Miceli v. Jetblue Airways Corp.

Decision Date28 January 2019
Docket NumberNo. 18-1345,18-1345
Citation914 F.3d 73
Parties Lauren MICELI, Plaintiff, Appellant, v. JETBLUE AIRWAYS CORP.; Mathew Bourgeois, Defendants, Appellees.
CourtU.S. Court of Appeals — First Circuit

Christopher J. Trombetta and Law Office of Christopher J. Trombetta, Mansfield, MA, on brief for appellant.

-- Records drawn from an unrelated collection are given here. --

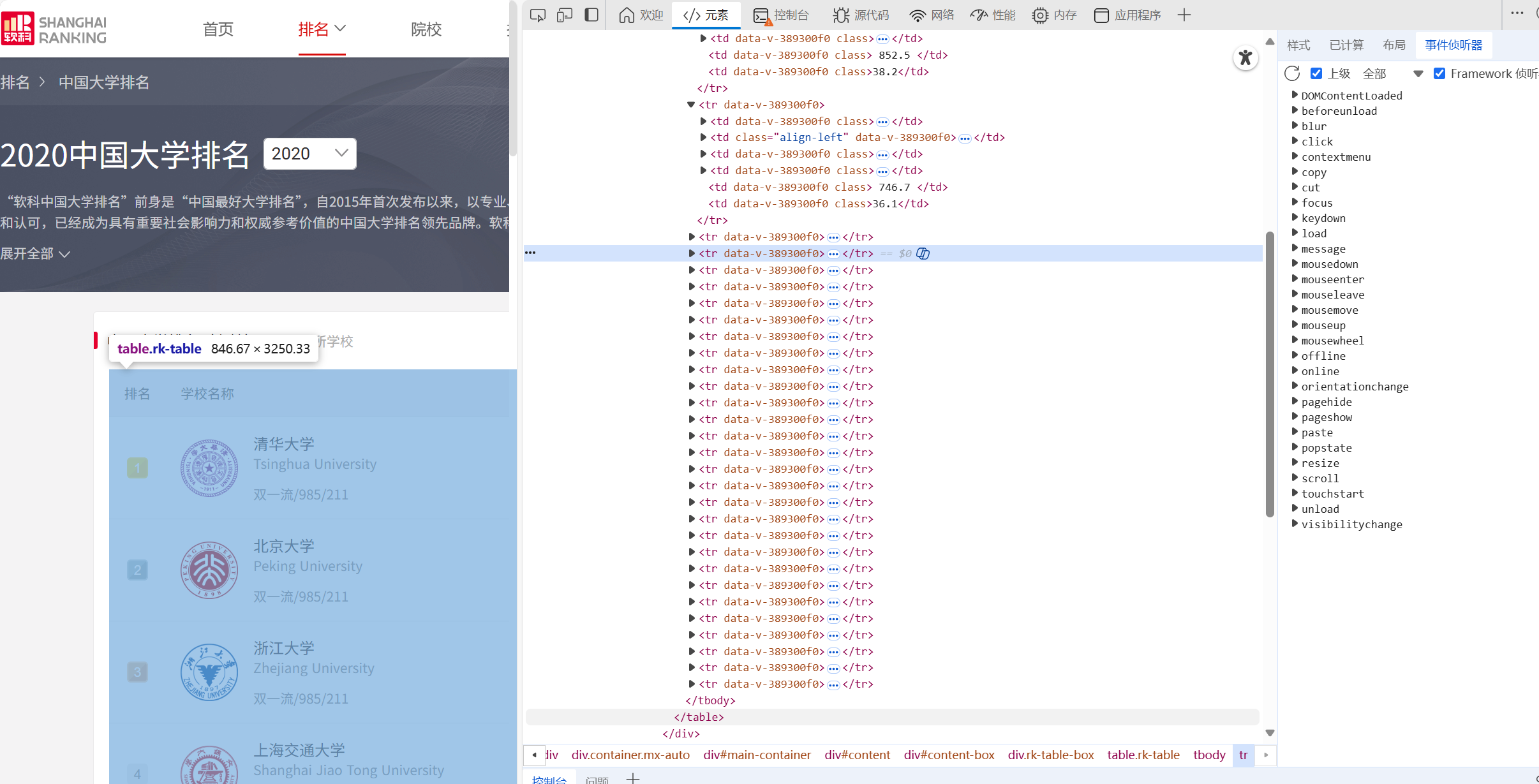Expand the click event listener
This screenshot has width=1539, height=784.
point(1295,141)
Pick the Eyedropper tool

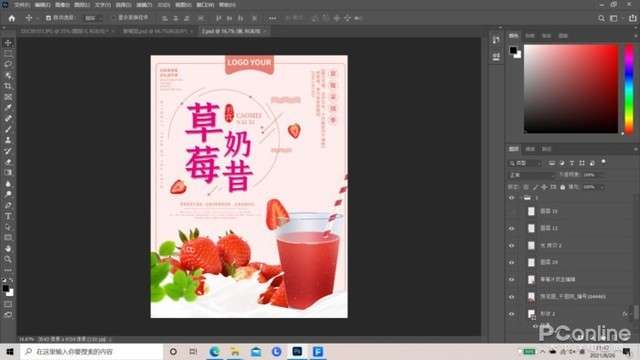click(8, 108)
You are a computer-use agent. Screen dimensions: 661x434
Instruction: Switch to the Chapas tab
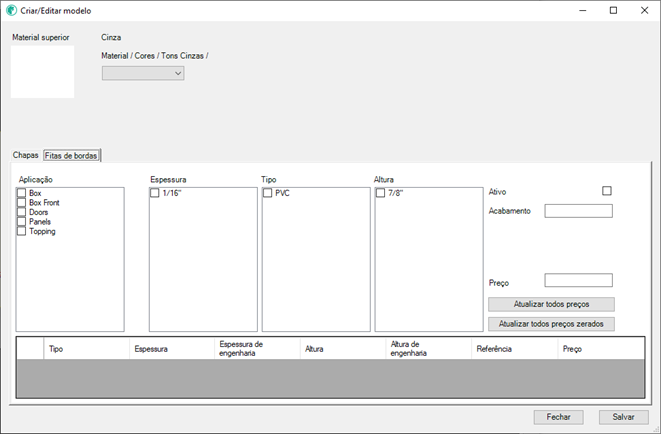(25, 155)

Samantha K. Abeysekera and Akerman LLP, New York, NY, on brief for appellees.

Before Torruella, Selya, and Lynch, Circuit Judges.

SELYA, Circuit Judge.

Plaintiff-appellant Lauren Miceli sued her quondam employer, JetBlue Airways Corp. (JetBlue), for handicap discrimination and retaliation under Massachusetts state law.1 The appellant alleges that JetBlue fired her due to her disability and not (as JetBlue maintains) because she flouted company policy on unexcused absences. She also alleges that JetBlue retaliated against her for filing a complaint with the Massachusetts Commission against Discrimination (MCAD). The district court granted summary judgment in JetBlue's favor. See Miceli v. JetBlue Airways Corp., No. CV 16-12032, 2018 WL 1524539, at *6 (D. Mass. Mar. 28, 2018). Critical to the court's assessment was the appellant's failure to use measures provided by JetBlue enabling an employee to challenge a suspension or termination. See id. at *5.

The appellant assigns error. Even when viewing the record in the light most favorable to the appellant, we detect no probative evidence of discrimination or retaliation. Consequently, we affirm.

I. BACKGROUND

We rehearse the facts "in the light most agreeable to the plaintiff, consistent with record support," Kouvchinov v. Parametric Tech. Corp., 537 F.3d 62, 65 (1st Cir. 2008), and then recount the travel of the case. We reserve "more exegetic detail for our analysis of the issues on appeal." Harrington v. Aggregate Indus. Ne. Region, Inc., 668 F.3d 25, 28 (1st Cir. 2012).

Beginning in 2006, JetBlue employed the appellant as an inflight crew member, based in the Boston area. When hired, the appellant was given access to an employee handbook (the Blue Book), which outlined, inter alia, JetBlue's policies on attendance, leave, and reasonable accommodation. As her employment progressed, the appellant began to suffer from health issues. While on duty in the fall of 2014, she experienced an ear injury. The following spring, she was diagnosed through JetBlue's third-party employee assistance program with post-traumatic stress disorder

(PTSD) and depression. The appellant sought and obtained leave with respect to these conditions under the Family and Medical Leave Act (FMLA), 29 U.S.C. § 2601.

In administering its FMLA program, JetBlue contracts with a third-party administrator, Metropolitan Life Insurance Company (MetLife). JetBlue's protocol channels all matters regarding FMLA approval to MetLife. In order to obtain FMLA leave based on an illness of her own, a crew member is required to furnish MetLife with substantiating documentation from her health care provider (including a "Certificate of Health Care Provider" form). Unless such leave is granted, absences are denoted in the crew member's schedule as "unavailable for assignment" (UNA).

Under JetBlue's dependability guidelines policy, limned in a Blue Book supplement, UNA absences are assigned category codes and point values. The accrual of points within a twelve-month period triggers five stages of progressive guidance, culminating in an employment review upon the accumulation of twelve points. Such a review may result in the crew member's termination.

Starting in the fall of 2014, the appellant began to accrue UNA absences, which she traces to her health conditions. On February 7, 2015, she received an initial progressive guidance based on the accrual of six dependability points. In mid-March, the appellant (upon submission of documentation from her health care provider) was pre-approved for intermittent FMLA leave of one occurrence per month in increments of one day. The appellant received continued progressive guidance on May 28, 2015, for reaching eight dependability points. During the accompanying meeting, the appellant lamented that many of her UNA absences from March to April (which exceeded her approved FMLA allotment) should have been excused as FMLA leave. She also met with a supervisor to vent her frustration with what she perceived as a skeptical and condescending tone in the progressive guidance meeting. Over a month later, the appellant followed up on this discussion by sending an email memorializing her complaints.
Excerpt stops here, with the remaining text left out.